Dans le flot continu des témoignages télévisés, certains restent en mémoire comme celui de Bruno de Stabenrath, poignant et digne, à l’occasion de la sortie de son livre. Sur le plateau de « Tout le monde en parle » de Thierry Ardisson, il montrait son élégance et sa verve, parlant de son état de paraplégique avec beaucoup d’humour. On pouvait avoir beaucoup d’apriorismes de savoir son personnage incarné par Titoff, comique « gros rouge qui tâche », pas vraiment probant sur des comédies comme « Gomez & Tavares » et « L’incruste ». Autant voir l’intelligence ou la probité incarnées par Alexia Laroche-Joubert !  Grave erreur, Mea Culpa…, les étiquettes ont la vie dure, mais Titoff est tout à fait crédible dans ce rôle – même déguisé en Basque ! -, pour peu que l’on occulte un peu le modèle original. Moins abouti et énergique que « L’envol » et surtout « Le grand rôle », précédents films de Steve Suissa, ce film pêche beaucoup par ses maladresses – ralentis sirupeux, ombre titanesque d’une perche dans la scène du retour de Léo de l’hôpital -. Mais la sincérité de l’œuvre fait oublier les défauts de  l’ensemble.

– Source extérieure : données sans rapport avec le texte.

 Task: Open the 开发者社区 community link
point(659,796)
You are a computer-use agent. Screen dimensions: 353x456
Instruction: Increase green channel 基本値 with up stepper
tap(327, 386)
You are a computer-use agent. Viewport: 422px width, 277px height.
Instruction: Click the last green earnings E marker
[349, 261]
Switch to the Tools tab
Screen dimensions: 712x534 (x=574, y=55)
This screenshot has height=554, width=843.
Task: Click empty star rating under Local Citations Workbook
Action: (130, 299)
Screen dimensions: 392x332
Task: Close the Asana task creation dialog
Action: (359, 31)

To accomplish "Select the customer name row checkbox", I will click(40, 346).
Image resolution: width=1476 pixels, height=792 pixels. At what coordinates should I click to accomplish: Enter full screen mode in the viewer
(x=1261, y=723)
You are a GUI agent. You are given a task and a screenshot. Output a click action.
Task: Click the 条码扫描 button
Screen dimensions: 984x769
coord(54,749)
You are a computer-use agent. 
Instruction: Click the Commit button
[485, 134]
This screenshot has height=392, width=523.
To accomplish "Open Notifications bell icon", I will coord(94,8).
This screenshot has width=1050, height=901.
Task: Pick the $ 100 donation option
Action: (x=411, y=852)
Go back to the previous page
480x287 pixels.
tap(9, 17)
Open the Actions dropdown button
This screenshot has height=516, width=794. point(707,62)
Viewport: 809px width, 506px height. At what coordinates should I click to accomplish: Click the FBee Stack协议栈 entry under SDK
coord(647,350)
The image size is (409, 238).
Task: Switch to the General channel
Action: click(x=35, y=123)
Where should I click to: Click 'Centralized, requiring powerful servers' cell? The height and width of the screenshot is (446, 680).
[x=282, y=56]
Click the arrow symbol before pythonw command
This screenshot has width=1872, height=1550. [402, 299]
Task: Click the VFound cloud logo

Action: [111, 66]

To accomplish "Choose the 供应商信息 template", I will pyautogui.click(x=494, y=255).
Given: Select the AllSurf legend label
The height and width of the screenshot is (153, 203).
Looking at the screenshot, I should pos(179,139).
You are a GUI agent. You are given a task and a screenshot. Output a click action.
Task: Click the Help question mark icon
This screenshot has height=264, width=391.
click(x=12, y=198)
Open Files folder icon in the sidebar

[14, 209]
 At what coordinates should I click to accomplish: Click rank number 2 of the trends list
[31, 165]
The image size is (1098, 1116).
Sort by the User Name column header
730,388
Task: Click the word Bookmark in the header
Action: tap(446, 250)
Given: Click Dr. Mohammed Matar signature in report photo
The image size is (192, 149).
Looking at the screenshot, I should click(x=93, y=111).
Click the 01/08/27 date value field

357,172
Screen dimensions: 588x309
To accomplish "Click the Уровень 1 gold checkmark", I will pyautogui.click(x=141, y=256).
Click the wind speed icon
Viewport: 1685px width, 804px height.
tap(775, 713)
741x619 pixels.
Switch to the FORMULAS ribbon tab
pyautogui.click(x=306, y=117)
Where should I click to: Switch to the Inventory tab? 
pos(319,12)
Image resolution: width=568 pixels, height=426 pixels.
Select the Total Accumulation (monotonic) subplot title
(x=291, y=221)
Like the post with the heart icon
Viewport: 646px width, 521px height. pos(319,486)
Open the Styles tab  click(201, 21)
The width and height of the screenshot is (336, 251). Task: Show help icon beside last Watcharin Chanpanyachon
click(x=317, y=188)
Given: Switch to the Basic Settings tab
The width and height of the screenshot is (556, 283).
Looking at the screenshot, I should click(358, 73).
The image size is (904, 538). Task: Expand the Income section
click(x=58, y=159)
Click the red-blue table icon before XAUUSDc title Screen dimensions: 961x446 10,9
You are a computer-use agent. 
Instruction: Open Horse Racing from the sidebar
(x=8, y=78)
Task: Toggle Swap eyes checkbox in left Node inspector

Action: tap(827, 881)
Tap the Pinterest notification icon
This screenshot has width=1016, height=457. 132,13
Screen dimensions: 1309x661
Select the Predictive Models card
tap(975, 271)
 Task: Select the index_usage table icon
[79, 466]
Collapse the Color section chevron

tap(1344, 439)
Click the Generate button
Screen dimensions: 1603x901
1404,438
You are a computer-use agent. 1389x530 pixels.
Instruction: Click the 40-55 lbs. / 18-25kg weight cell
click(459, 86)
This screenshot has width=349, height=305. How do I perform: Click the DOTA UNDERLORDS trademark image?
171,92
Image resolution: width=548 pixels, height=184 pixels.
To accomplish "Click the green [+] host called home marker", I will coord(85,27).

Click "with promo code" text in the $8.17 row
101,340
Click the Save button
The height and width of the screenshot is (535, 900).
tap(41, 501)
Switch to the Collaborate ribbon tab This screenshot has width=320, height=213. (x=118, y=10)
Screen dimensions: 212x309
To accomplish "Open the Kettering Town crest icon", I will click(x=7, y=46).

Il y a deux grandes forces, dans ce film, d’une part le traitement des difficultés et contraintes du quotidien, pour un nouveau handicapé – Les frais que causent une invalidité, le regard des autres, les choses bénignes qui semblent devenir insurmontables, certains tabous – et l’interprétation, formidable, comme dans les autres films de Steve Suissa.

 

Titoff

La fiche d’IMDB, semble assez complète – mais il manque au moins Valérie Steffen, en handicapée du gang des ciseaux -, beaucoup de comédiens sont venus faire un petit tour – Jean-Claude Bouillon et Béatrice Agenin, en parents chaleureux, Lionel Abelanski en vendeur de chaises roulantes, Pierre-Olivier Mornas, en sadique aux ciseaux, Elodie Navarre en infirmière compréhensive, etc… -. Marion Cottillard, Bérénice Béjo en femmes aimantes ou mal aimées, sont touchantes, de même que le trop rare Richard Bohringer, en médecin désabusé, Bruno Todeschini et Stéphan Guérin-Tillé en bons copains – ce dernier est touchant de la scène où il tente d’ironiser sur les avantages de vivre en banlieue -, Marianne Groves en soignante musclée avec lequel le courant ne passe pas – encore une grande sous-utilisée depuis son beau premier rôle dans « Mado, poste restante », et Laurent Bateau, en passe de devenir un indispensable, dans le rôle du frère rabat-joie et terre à terre, mais sur lequel on peut toujours compter, même s’il a des difficultés à dire les joies d’un instant présent. A saluer également la musique de Michel Legrand – pour les nostalgiques -, et la reprise de la musique d’Ennio Moriconne, ritournelle de « Et pour quelques dollars de plus », remixée par Claude Challe, tiré de l’album « 60 seconds », d’une redoutable efficacité. Ce film, certes maladroit par la forme, touche par son absence de pathos, c’est une belle leçon de vie, si vous avez l’occasion de voir les deux premiers films de Steve Suissa, n’hésitez pas, son parcours est à suivre de près.